:: List of tasks ::
#1 Could you retype, word for word, the part of the Zaslove passage that opens with the words "Franz Kafka is" and closes with "being at Telus."?
#2 Can you continue the passage about Zaslove and Kafka, picking up right after its final sentence?

:: Selected text ::
----------------

During his 35 years of teaching, Zaslove consistently discussed writers, artists and scholars who had warned about a world of misplaced power. He is the founding director of The Institute for the Humanities, an activist-oriented public education centre based out of SFU.
Despite being in demand for advising Ph.D students and doing research, Zaslove has taken a group of undergraduates to the Prague Summer Field School for the last three years. There, he lives in a tiny dorm room with a hard single bed and a small desk. At the end of the term his once-stark room is decorated with posters and toys bought in art exhibits and street fairs. Zaslove climbs mountains with the kids, takes the tram across town to the university each morning and cracks jokes on road trips. Or he will sit quietly on the bus and answer simple youthful questions. Invariably the subject of Franz Kafka will arise.
Franz Kafka is known as a German-speaking Jew who lived in Prague, but his family did not have much Jewish culture or sense of history. Prague was a world of hybrid identities. In his fiction, Kafka depicts mystified individuals who are squirming against a bizarre bureaucracy. Hence the popular term, ‘Kafkaesque.’ You don’t have to read The Trial or The Castle to use that term; you just have to fill out an income tax form or try to reach a human being at Telus.

----------------

:: Material provided ::

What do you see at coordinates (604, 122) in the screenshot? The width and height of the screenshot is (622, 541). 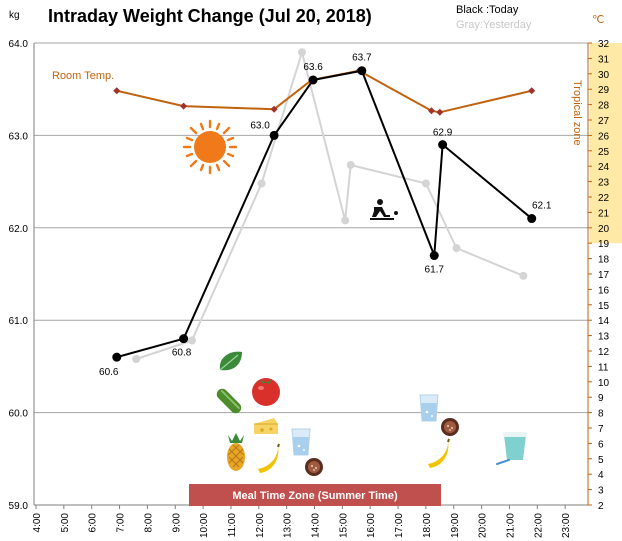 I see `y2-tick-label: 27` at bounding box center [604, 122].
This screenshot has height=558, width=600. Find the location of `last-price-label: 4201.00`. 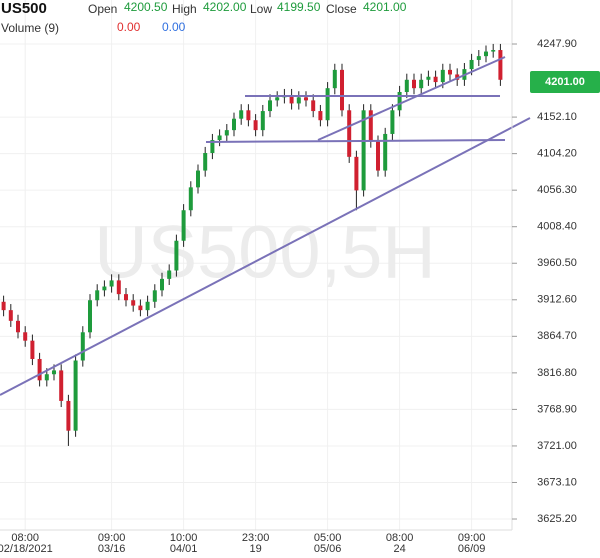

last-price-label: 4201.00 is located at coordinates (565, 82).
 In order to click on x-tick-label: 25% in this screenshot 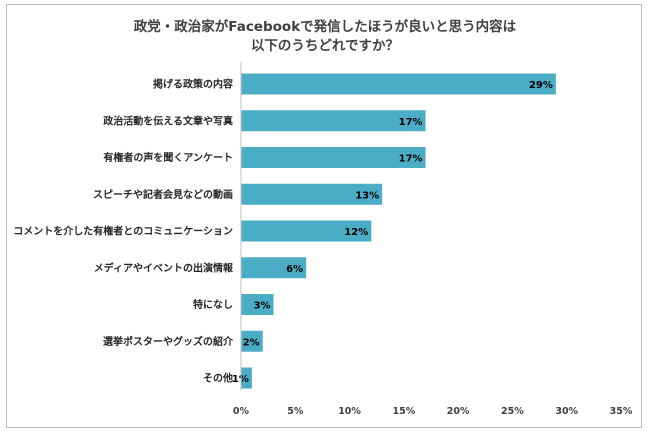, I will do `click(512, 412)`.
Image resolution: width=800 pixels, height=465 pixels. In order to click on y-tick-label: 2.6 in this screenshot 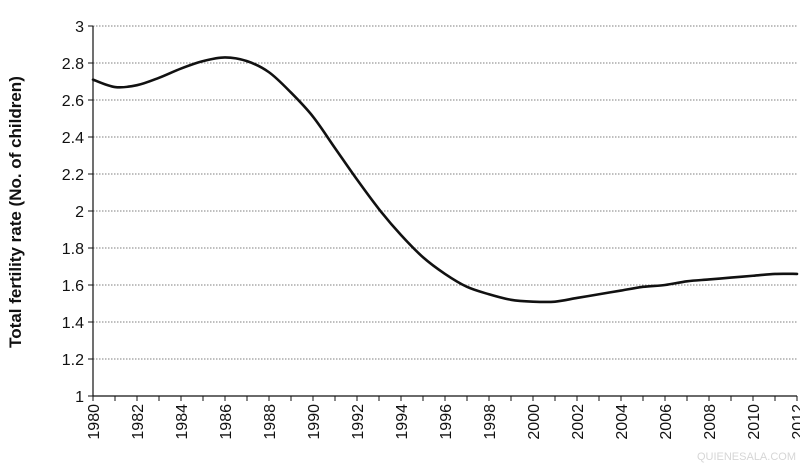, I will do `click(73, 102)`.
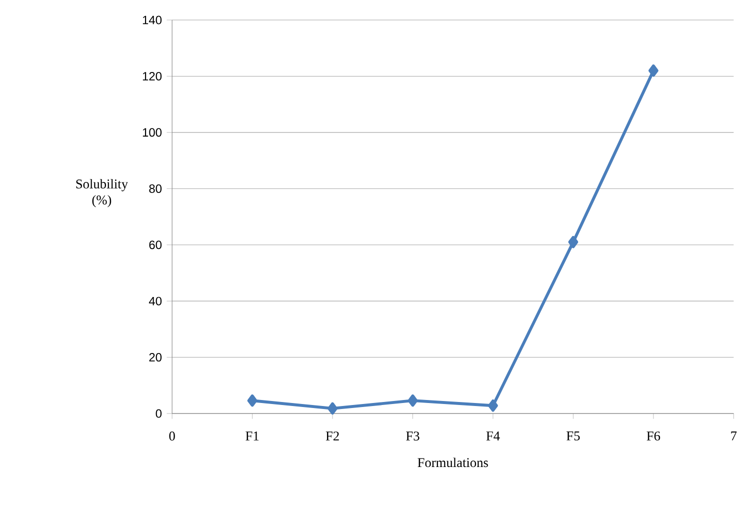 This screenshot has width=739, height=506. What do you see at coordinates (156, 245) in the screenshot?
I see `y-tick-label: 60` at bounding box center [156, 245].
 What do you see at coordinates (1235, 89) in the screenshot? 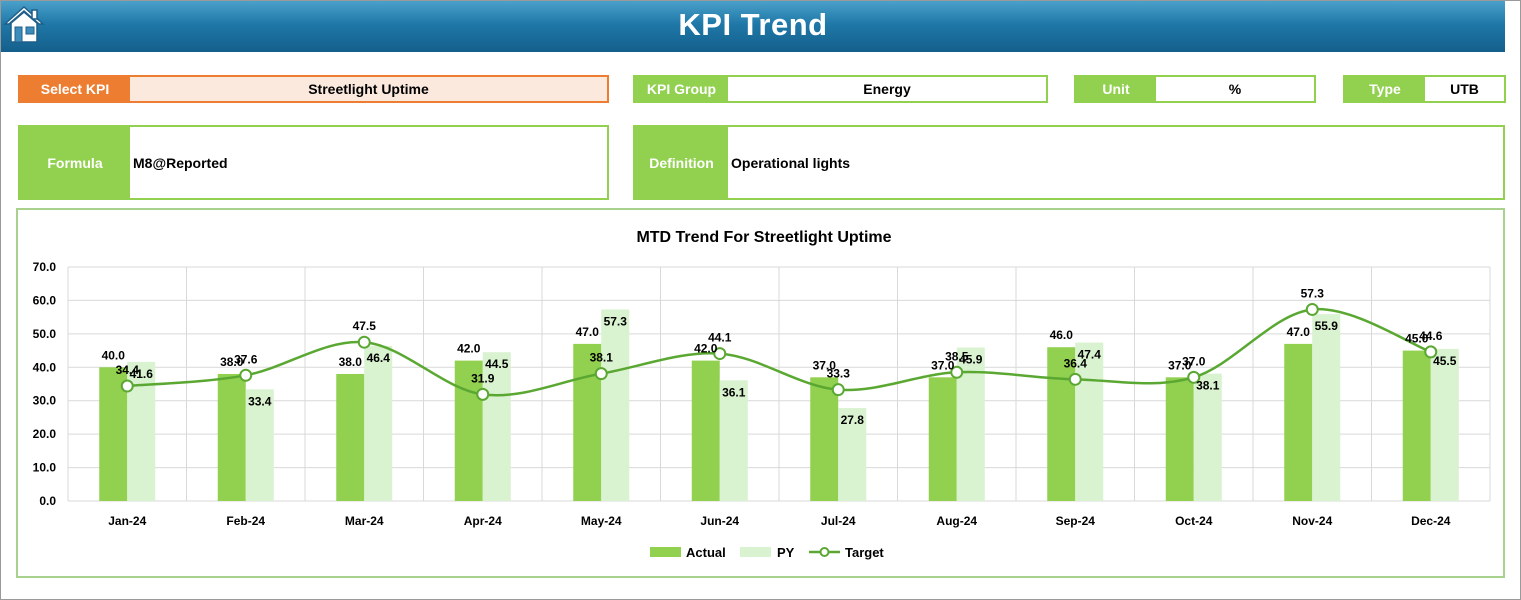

----------------

:: Results in order ::
#1
Franz Kafka is known as a German-speaking Jew who lived in Prague, but his family did not have much Jewish culture or sense of history. Prague was a world of hybrid identities. In his fiction, Kafka depicts mystified individuals who are squirming against a bizarre bureaucracy. Hence the popular term, ‘Kafkaesque.’ You don’t have to read The Trial or The Castle to use that term; you just have to fill out an income tax form or try to reach a human being at Telus.

#2
Students of Zaslove learn to de-mythologize notions of Kafka as a depressed existentialist. Having explored his short stories and letters, Kafka is revealed as a playful storyteller committed to rationality. “I really see Kafka as a deep psychologist,” says Zaslove, “and someone who loved people and things, but saw these in a state of constant flight and deterioration, subject to powers that were always changing.” The people of the Czech Republic, for example, have endured tumultuous events in the 20th century, including Nazi takeover and Soviet rule.
Born in 1883, as a young man he was obsessed with dying. Tuberculosis overcame him in 1924. Embodying the prophetic terrors of his fiction, his two beloved sisters–and Milena, his only great love–died in concentration camps.
Kafka was an artist of great integrity–highly sensitive and fearful–who maintained a surprisingly basic desire for a home, a wife and children. His inability to fulfill the simplest tasks of manhood haunted him. When he was teaching about this remarkable character, Zaslove once smiled and confessed to his class, “When I was a young man, I thought I was going to become Kafka.”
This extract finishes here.